++++ Task input
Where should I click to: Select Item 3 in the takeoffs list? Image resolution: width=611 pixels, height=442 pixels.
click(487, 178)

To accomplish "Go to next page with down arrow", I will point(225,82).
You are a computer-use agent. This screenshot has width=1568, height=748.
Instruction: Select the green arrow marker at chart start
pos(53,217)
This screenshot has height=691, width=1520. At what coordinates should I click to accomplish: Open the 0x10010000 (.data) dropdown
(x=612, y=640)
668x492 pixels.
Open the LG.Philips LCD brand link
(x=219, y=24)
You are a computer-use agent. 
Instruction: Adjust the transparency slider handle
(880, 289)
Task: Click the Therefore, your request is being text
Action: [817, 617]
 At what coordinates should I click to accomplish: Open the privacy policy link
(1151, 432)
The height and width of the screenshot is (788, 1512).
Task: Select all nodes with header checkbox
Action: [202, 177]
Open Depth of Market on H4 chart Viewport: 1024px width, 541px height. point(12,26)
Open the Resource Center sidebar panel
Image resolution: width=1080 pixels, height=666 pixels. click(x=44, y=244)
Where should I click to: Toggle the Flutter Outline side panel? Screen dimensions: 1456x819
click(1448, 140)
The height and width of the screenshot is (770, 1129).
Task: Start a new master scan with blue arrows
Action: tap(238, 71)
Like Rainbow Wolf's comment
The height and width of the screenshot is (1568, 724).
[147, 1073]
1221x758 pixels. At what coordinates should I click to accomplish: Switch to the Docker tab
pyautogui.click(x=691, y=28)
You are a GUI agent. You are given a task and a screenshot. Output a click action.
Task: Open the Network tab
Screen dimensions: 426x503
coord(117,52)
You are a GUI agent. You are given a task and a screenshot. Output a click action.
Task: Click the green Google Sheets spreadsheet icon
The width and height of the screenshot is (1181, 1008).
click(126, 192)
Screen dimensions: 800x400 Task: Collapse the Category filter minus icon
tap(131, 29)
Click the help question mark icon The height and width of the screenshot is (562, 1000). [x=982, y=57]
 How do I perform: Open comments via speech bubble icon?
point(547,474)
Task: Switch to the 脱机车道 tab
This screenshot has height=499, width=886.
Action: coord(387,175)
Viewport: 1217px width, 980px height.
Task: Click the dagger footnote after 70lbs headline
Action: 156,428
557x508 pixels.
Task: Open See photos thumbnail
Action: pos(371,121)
++++++++
## Do this
Rewrite the lines above as a numbered list, omitting any blank lines.

## Solution
1. Where should I click to: Select Item 3 in the takeoffs list? Image resolution: width=611 pixels, height=442 pixels.
2. click(487, 178)
3. To accomplish "Go to next page with down arrow", I will point(225,82).
4. You are a computer-use agent. This screenshot has width=1568, height=748.
5. Instruction: Select the green arrow marker at chart start
6. pos(53,217)
7. This screenshot has height=691, width=1520. At what coordinates should I click to accomplish: Open the 0x10010000 (.data) dropdown
8. (x=612, y=640)
9. 668x492 pixels.
10. Open the LG.Philips LCD brand link
11. (x=219, y=24)
12. You are a computer-use agent. 
13. Instruction: Adjust the transparency slider handle
14. (880, 289)
15. Task: Click the Therefore, your request is being text
16. Action: [817, 617]
17.  At what coordinates should I click to accomplish: Open the privacy policy link
18. (1151, 432)
19. The height and width of the screenshot is (788, 1512).
20. Task: Select all nodes with header checkbox
21. Action: [202, 177]
22. Open Depth of Market on H4 chart Viewport: 1024px width, 541px height. point(12,26)
23. Open the Resource Center sidebar panel
24. Image resolution: width=1080 pixels, height=666 pixels. click(x=44, y=244)
25. Where should I click to: Toggle the Flutter Outline side panel? Screen dimensions: 1456x819
26. click(1448, 140)
27. The height and width of the screenshot is (770, 1129).
28. Task: Start a new master scan with blue arrows
29. Action: tap(238, 71)
30. Like Rainbow Wolf's comment
31. The height and width of the screenshot is (1568, 724).
32. [147, 1073]
33. 1221x758 pixels. At what coordinates should I click to accomplish: Switch to the Docker tab
34. pyautogui.click(x=691, y=28)
35. You are a GUI agent. You are given a task and a screenshot. Output a click action.
36. Task: Open the Network tab
37. Screen dimensions: 426x503
38. coord(117,52)
39. You are a GUI agent. You are given a task and a screenshot. Output a click action.
40. Task: Click the green Google Sheets spreadsheet icon
41. The width and height of the screenshot is (1181, 1008).
42. click(126, 192)
43. Screen dimensions: 800x400 Task: Collapse the Category filter minus icon
44. tap(131, 29)
45. Click the help question mark icon The height and width of the screenshot is (562, 1000). [x=982, y=57]
46.  How do I perform: Open comments via speech bubble icon?
47. point(547,474)
48. Task: Switch to the 脱机车道 tab
49. This screenshot has height=499, width=886.
50. Action: coord(387,175)
51. Viewport: 1217px width, 980px height.
52. Task: Click the dagger footnote after 70lbs headline
53. Action: 156,428
54. 557x508 pixels.
55. Task: Open See photos thumbnail
56. Action: pos(371,121)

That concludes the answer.